[Stored items]
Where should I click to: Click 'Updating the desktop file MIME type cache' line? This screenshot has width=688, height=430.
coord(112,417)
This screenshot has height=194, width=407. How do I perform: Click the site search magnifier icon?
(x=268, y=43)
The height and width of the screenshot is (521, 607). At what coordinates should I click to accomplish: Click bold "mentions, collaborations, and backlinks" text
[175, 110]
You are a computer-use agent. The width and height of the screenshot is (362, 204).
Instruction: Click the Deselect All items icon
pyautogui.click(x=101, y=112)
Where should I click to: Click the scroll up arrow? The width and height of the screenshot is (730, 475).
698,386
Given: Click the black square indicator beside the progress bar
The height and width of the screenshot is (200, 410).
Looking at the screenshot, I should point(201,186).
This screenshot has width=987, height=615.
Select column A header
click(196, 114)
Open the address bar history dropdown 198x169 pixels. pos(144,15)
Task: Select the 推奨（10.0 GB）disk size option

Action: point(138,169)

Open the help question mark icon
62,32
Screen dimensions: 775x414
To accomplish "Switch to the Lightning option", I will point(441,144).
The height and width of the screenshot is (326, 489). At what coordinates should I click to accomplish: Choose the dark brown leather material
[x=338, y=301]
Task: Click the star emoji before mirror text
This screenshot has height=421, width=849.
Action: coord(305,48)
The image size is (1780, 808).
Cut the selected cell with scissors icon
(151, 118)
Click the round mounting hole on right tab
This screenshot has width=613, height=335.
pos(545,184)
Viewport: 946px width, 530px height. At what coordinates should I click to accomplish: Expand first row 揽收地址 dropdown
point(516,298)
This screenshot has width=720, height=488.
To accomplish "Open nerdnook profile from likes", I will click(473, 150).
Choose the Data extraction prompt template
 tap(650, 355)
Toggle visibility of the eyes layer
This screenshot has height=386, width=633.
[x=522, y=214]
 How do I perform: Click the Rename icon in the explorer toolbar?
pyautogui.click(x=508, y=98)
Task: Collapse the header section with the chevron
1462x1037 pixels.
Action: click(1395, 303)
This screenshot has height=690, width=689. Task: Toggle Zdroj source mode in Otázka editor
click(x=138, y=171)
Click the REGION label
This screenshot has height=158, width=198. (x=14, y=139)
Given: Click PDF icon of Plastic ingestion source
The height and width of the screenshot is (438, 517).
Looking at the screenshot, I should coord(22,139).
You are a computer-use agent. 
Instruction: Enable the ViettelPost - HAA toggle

WORK TASK
Without leaving anything out, output all of the data above exactly.

COMPLETED EXERCISE
Where should I click to: Click 'Updating the desktop file MIME type cache' line? This screenshot has width=688, height=430.
coord(112,417)
This screenshot has height=194, width=407. How do I perform: Click the site search magnifier icon?
(x=268, y=43)
The height and width of the screenshot is (521, 607). At what coordinates should I click to accomplish: Click bold "mentions, collaborations, and backlinks" text
[175, 110]
You are a computer-use agent. The width and height of the screenshot is (362, 204).
Instruction: Click the Deselect All items icon
pyautogui.click(x=101, y=112)
Where should I click to: Click the scroll up arrow? The width and height of the screenshot is (730, 475).
698,386
Given: Click the black square indicator beside the progress bar
The height and width of the screenshot is (200, 410).
Looking at the screenshot, I should point(201,186).
This screenshot has width=987, height=615.
Select column A header
click(196, 114)
Open the address bar history dropdown 198x169 pixels. pos(144,15)
Task: Select the 推奨（10.0 GB）disk size option

Action: point(138,169)

Open the help question mark icon
62,32
Screen dimensions: 775x414
To accomplish "Switch to the Lightning option", I will point(441,144).
The height and width of the screenshot is (326, 489). At what coordinates should I click to accomplish: Choose the dark brown leather material
[x=338, y=301]
Task: Click the star emoji before mirror text
This screenshot has height=421, width=849.
Action: coord(305,48)
The image size is (1780, 808).
Cut the selected cell with scissors icon
(151, 118)
Click the round mounting hole on right tab
This screenshot has width=613, height=335.
pos(545,184)
Viewport: 946px width, 530px height. At what coordinates should I click to accomplish: Expand first row 揽收地址 dropdown
point(516,298)
This screenshot has width=720, height=488.
To accomplish "Open nerdnook profile from likes", I will click(473, 150).
Choose the Data extraction prompt template
 tap(650, 355)
Toggle visibility of the eyes layer
This screenshot has height=386, width=633.
[x=522, y=214]
 How do I perform: Click the Rename icon in the explorer toolbar?
pyautogui.click(x=508, y=98)
Task: Collapse the header section with the chevron
1462x1037 pixels.
Action: click(1395, 303)
This screenshot has height=690, width=689. Task: Toggle Zdroj source mode in Otázka editor
click(x=138, y=171)
Click the REGION label
This screenshot has height=158, width=198. (x=14, y=139)
Given: Click PDF icon of Plastic ingestion source
The height and width of the screenshot is (438, 517).
Looking at the screenshot, I should coord(22,139).
You are a computer-use agent. 
Instruction: Enable the ViettelPost - HAA toggle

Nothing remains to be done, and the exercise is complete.